● **Task brief**: Can you arrange the records as a Markdown table with the columns Row and Line, beginning at the first line of the records and stopping after the line that contains "[x=532, y=295]"? Leave out any blank lines.

[Dataset entries]
▼
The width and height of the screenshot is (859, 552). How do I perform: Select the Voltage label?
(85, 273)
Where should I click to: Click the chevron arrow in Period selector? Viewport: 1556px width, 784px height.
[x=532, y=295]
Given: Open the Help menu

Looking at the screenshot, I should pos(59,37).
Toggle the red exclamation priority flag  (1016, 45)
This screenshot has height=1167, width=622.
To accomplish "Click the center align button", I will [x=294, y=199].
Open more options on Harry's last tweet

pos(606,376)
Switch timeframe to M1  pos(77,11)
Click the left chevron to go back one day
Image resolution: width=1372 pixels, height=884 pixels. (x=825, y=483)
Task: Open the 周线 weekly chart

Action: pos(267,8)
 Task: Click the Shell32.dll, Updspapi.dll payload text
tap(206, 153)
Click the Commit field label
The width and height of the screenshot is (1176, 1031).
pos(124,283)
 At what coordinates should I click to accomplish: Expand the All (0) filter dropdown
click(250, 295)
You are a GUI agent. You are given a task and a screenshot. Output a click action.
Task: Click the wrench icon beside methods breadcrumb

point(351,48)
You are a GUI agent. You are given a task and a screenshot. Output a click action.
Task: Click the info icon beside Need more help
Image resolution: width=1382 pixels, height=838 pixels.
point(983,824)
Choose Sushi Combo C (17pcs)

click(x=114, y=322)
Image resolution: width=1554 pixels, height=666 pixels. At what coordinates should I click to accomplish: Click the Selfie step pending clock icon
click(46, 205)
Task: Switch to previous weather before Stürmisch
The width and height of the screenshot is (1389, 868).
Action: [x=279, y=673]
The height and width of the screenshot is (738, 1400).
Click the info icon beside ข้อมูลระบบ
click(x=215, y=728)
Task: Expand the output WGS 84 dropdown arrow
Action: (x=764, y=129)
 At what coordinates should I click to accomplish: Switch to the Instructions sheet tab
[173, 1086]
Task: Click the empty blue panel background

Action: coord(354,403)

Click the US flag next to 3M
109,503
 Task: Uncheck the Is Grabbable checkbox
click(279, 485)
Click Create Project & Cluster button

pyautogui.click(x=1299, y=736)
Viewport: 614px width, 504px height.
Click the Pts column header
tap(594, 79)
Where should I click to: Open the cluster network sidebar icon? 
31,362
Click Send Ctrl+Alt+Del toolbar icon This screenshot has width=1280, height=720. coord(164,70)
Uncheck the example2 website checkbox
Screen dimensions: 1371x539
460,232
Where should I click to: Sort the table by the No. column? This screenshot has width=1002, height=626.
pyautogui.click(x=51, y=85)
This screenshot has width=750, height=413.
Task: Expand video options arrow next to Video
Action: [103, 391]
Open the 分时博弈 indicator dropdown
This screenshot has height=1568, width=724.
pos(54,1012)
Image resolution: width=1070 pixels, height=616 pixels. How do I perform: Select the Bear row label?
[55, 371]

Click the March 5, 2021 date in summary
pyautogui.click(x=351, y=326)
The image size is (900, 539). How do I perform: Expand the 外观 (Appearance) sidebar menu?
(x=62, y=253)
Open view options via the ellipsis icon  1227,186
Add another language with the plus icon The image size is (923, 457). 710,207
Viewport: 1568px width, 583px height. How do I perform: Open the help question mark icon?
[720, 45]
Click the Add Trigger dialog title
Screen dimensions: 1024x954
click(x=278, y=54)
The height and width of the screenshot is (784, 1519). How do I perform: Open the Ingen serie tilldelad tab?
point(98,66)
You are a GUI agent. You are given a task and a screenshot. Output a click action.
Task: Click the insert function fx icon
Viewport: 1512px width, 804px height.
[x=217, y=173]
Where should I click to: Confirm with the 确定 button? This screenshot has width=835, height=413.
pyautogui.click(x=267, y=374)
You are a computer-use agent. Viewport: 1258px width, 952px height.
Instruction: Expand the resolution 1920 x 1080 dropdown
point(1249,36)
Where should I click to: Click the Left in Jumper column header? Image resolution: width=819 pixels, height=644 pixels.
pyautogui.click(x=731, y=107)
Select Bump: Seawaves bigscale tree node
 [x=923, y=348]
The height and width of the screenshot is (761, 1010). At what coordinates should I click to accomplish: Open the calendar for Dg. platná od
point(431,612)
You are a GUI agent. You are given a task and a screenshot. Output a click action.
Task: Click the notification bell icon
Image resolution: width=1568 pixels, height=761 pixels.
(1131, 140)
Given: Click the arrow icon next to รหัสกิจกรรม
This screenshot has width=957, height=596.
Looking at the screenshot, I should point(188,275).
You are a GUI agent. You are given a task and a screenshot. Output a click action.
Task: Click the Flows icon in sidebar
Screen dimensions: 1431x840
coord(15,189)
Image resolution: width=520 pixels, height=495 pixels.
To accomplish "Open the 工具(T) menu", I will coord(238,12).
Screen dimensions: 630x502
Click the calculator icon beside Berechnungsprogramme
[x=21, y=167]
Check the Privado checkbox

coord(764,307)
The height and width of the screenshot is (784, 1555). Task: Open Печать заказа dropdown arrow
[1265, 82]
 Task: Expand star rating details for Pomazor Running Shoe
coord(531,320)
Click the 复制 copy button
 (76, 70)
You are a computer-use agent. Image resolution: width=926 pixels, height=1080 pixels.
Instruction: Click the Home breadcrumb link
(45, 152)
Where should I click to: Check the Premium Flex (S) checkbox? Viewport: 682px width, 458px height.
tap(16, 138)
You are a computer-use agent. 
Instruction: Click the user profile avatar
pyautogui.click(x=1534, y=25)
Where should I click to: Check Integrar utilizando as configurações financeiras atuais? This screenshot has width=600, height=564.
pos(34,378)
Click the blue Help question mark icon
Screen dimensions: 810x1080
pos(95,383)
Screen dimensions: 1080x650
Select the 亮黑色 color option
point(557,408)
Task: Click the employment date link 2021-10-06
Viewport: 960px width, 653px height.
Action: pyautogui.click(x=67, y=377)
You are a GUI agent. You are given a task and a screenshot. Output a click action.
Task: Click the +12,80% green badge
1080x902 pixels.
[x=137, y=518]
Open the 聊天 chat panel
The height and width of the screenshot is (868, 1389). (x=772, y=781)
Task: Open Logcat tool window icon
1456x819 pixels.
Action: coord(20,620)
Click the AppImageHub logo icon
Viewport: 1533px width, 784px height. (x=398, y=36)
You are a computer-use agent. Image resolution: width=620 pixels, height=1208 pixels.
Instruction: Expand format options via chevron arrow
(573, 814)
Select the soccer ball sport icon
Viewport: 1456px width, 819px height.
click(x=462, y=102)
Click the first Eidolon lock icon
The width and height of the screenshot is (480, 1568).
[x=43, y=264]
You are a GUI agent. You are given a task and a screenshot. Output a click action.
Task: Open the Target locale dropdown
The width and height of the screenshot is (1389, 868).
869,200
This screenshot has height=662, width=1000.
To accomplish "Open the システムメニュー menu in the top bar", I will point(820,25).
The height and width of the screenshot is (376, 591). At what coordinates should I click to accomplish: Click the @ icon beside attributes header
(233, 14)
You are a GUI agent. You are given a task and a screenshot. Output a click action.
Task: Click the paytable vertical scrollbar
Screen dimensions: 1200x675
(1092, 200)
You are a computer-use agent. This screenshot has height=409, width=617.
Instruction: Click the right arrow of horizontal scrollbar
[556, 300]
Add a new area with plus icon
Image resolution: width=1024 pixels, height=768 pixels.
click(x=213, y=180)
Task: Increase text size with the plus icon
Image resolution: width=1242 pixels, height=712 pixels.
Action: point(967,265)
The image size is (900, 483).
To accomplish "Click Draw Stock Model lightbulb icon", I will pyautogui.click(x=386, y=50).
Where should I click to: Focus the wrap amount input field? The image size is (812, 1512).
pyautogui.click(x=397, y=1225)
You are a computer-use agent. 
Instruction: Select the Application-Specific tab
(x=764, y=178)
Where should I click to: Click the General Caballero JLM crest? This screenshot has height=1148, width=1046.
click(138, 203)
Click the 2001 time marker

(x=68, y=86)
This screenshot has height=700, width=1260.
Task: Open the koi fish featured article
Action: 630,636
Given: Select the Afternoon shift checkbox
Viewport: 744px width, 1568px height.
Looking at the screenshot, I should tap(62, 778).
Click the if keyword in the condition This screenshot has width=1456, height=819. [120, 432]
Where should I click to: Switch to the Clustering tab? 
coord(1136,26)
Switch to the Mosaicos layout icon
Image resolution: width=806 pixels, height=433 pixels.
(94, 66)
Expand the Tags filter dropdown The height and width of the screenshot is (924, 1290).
▲
● **Written response**:
| Row | Line |
|---|---|
| 1 | The width and height of the screenshot is (859, 552). How do I perform: Select the Voltage label? |
| 2 | (85, 273) |
| 3 | Where should I click to: Click the chevron arrow in Period selector? Viewport: 1556px width, 784px height. |
| 4 | [x=532, y=295] |